A Big Sugar ad campaign has struck a sour note with environmentalists.
In fliers mailed to thousands of South Florida homes and a television spot, the industry touts legislation signed by Gov. Rick Scott in May that extends a $25-an-acre tax on cane fields to help pay for an $880 million expansion of projects to reduce the flow of farm pollution flowing in the Everglades, as a "historic partnership" with environmentalists and the state that will "put the final phase of restoration into place."
The ad boasts that "smart farming techniques" have helped preserve the Everglades and proclaims farmers the "largest private funders of Everglades restoration" with some $400 million invested in the effort to date.
The state's three largest growers -- Florida Crystals, U.S. Sugar and the Florida Sugar Cane Growers Cooperative -- bankrolled the ad targeting key communities and residents in South Florida, said Brian Hughes, president of Tallahassee-based Meteoric Media Strategies, which created the ad. He wouldn't discuss the cost or say how many people will get fliers but called it a "modest" effort.
"It's not uncommon for coalitions and businesses to reach out in whatever media form to make sure people understand the facts,'' said Hughes. "The sugar are proud of the work they have put in to be part of the solution.''
Two environmental leaders quoted in the flier supporting the legislation -- Eric Draper of Florida Audubon and Eric Eikenberg of the Everglades Foundation -- aren't exactly on board with its message. Both had caught flack from some activists who wanted the industry to pay more for massive pollution-scrubbing artificial marshes that have already cost the state some $1.2 billion.

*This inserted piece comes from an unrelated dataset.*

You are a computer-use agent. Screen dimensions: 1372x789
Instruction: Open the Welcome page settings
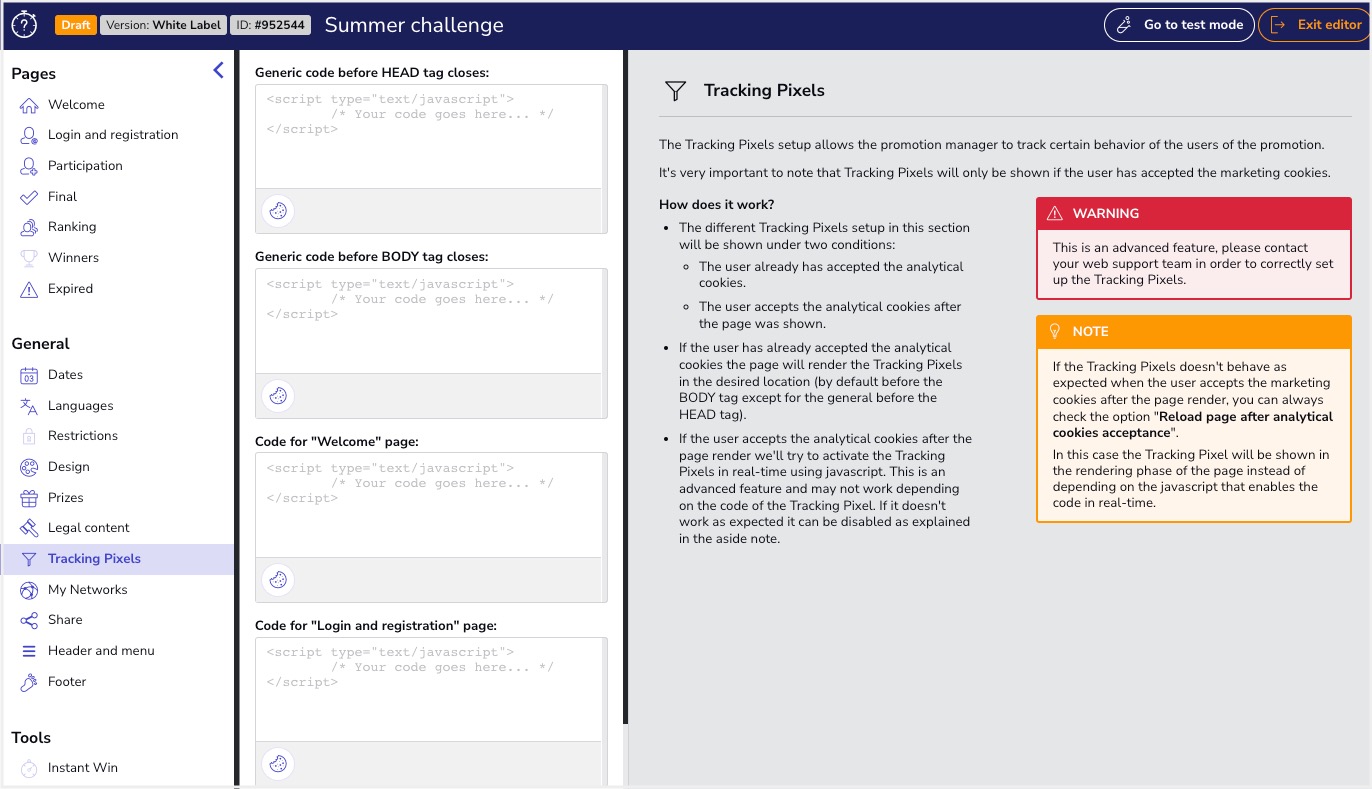coord(76,105)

Draper said the ad told only "half of the story." Environmentalists, for instance, have long argued that the industry "smart" techiques could be even smart and reduce the slug of phosphorus, a damaging nutrient, washed off fields with every storm. They also argue South Florida taxpayers, not the industry, has been stuck with the bulk of the clean-up costs through taxes paid to the South Florida Water Management District.
Eikenberg, chief executive office of The Foundation, also said the bill addresses only one part of restoration efforts - water quality - and is far from the "final phase." There are billions of dollars of pending project to boost the water supply needed to revive the Glades, including a critical project for the Central Everglades that needs support from water managers but has been questioned by the industry. Water managers face a key vote on the project next week.
"To put out a flier and say we are in the final stage of restoration is disingenuous and it's a typical tactic that the sugar industry plays,'' said Eikenberg.